The news: Just before the 2025 NFL season kicked off, the league’s chief data and analytics officer Paul Ballew assailed Nielsen’s measurement approach, telling The Wall Street Journal that “there are millions of viewers that we believe they are systematically undercounting.”
Nielsen countered that it was “confident this will be the most accurately rated football season in history,” and cited its deep ties with the NFL.
The old guard: Nielsen is still the dominant player in TV measurement, but a flurry of competitors have emerged in recent years—and they’re largely considered to be effective (see chart). The criticism from the NFL—whose games are often the most-watched events on linear TV—puts a magnifying glass on the company’s efforts to revamp its measurement for the digital era.
- Earlier this year, Nielsen launched its “Big Data + Panel” measurement product, combining its legacy set-top boxes with digital signals covering 45 million homes. Nielsen framed the yearslong buildup to Big Data + Panel’s launch as a modernization that helped it better compete with newer rivals.
- But Ballew criticized Big Data + Panel’s lack of first-party data from streaming services offering NFL games, which he said would result in undercounted viewership.
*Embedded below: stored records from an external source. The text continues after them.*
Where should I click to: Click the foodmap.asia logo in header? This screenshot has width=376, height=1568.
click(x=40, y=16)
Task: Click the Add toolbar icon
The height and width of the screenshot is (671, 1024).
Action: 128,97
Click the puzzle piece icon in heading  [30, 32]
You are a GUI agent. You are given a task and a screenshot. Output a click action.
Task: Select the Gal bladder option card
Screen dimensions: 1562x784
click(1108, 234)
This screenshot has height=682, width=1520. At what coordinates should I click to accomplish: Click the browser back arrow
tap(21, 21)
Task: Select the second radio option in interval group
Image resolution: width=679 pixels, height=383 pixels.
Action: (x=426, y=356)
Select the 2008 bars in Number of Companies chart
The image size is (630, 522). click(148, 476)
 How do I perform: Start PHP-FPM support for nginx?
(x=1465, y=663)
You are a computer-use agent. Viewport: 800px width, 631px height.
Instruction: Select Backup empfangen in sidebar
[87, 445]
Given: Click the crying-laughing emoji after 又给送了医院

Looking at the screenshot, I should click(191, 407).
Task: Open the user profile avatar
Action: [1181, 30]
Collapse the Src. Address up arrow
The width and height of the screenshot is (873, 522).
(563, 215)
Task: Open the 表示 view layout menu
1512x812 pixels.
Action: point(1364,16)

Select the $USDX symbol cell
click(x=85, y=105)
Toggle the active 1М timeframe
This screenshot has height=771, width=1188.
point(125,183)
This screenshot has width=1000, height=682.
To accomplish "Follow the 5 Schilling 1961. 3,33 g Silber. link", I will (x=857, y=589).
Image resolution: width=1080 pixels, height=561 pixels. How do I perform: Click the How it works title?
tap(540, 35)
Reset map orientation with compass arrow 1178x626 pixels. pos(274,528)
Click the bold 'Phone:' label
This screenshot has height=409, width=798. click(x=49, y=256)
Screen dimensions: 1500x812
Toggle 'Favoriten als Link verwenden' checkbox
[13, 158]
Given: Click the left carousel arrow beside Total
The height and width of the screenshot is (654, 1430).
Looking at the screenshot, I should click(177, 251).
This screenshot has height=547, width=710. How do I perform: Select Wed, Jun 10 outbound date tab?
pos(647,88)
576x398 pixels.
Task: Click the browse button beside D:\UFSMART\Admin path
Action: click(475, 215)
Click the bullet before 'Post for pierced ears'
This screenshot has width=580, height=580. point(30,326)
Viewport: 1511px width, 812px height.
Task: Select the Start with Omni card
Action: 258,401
In response, Nielsen said it is working with the NFL and several streamers to integrate first-party data.
- Nielsen has tried to integrate first-party streaming data before. In 2023, the company reversed plans to integrate Prime Video data in what would have been a first-of-its-kind move after other streaming services, networks, and industry groups cried foul. The company has since changed course and is working again to strike those partnerships, but integration may come later than the NFL and broadcasters would like.
Our take: As the dominant measurement firm, Nielsen will likely be able to forge partnerships with a host of streaming services and sports leagues to integrate first-party data. Efforts already underway at the company are addressing Ballew’s criticism, but his public comments signal growing frustration with Nielsen’s slow progress in updating its measurement model.